GIVEN RECORDS
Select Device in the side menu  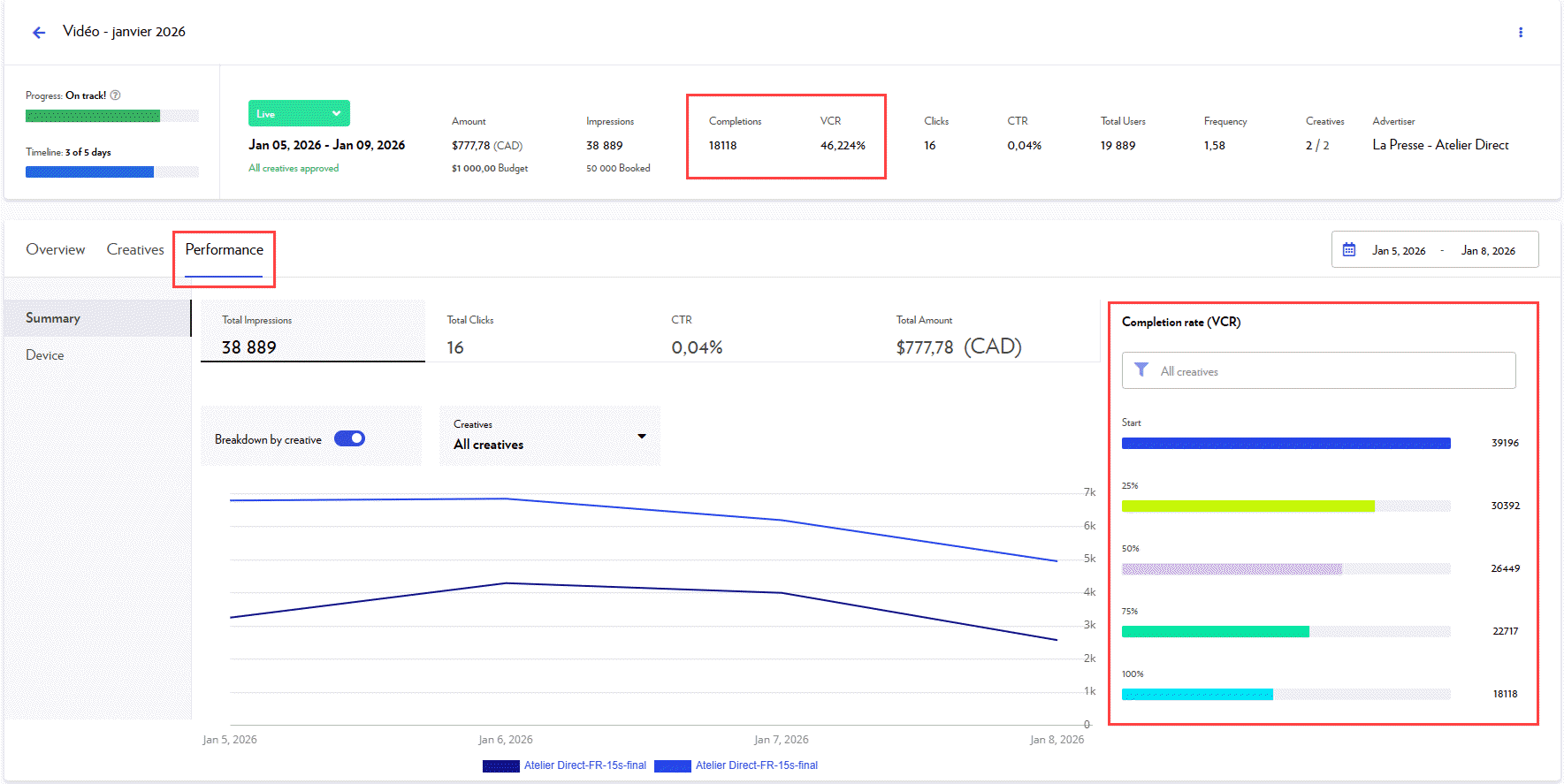coord(45,355)
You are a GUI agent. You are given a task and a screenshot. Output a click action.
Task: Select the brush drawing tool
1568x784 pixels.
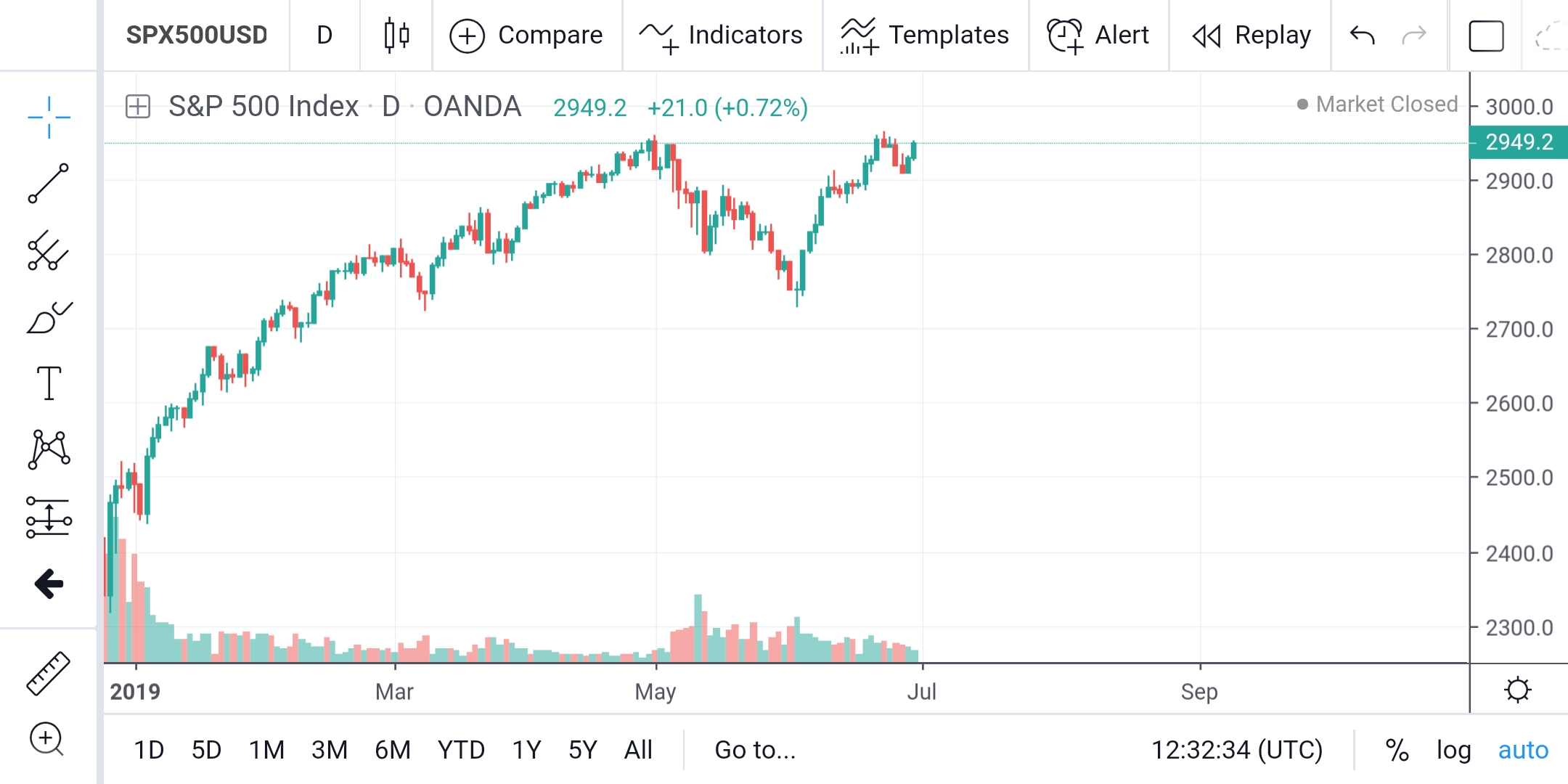pos(49,318)
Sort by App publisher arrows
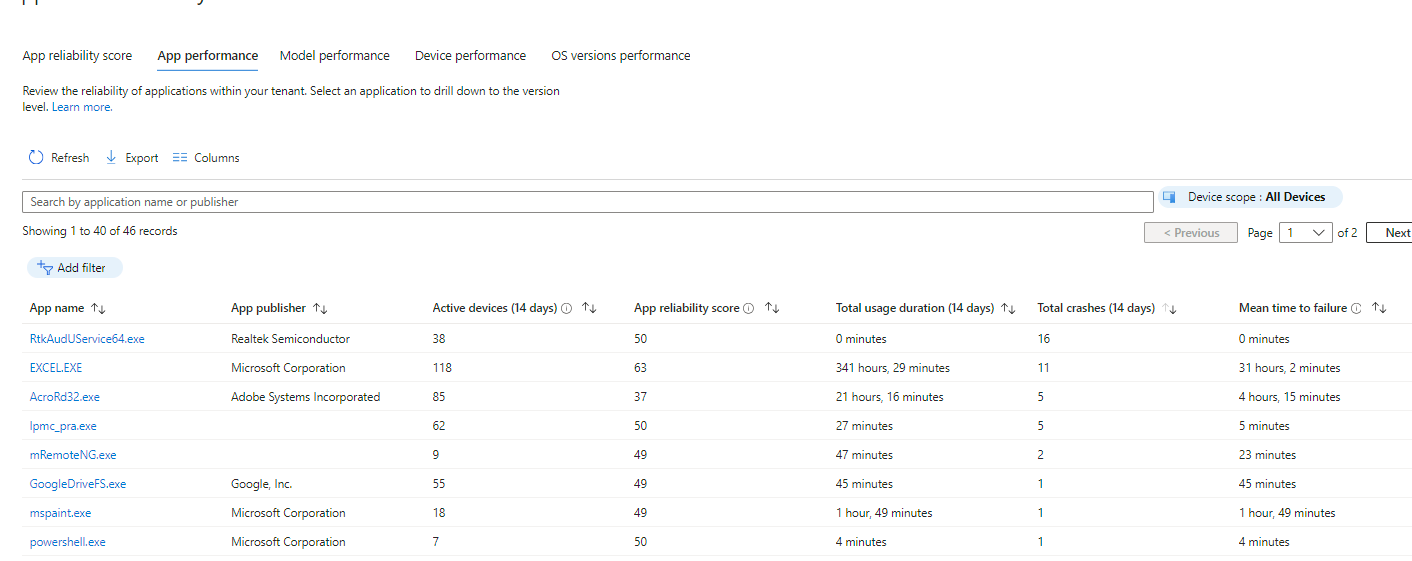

PROBLEM DETAILS
Return exactly the line containing "You are a GUI" and every line after it, up to and including the final line of the entries above. Pictures stay out.

EXERCISE RESULT
You are a GUI agent. You are given a task and a screenshot. Output a click action.
Task: Select the brush drawing tool
1568x784 pixels.
pos(49,318)
Sort by App publisher arrows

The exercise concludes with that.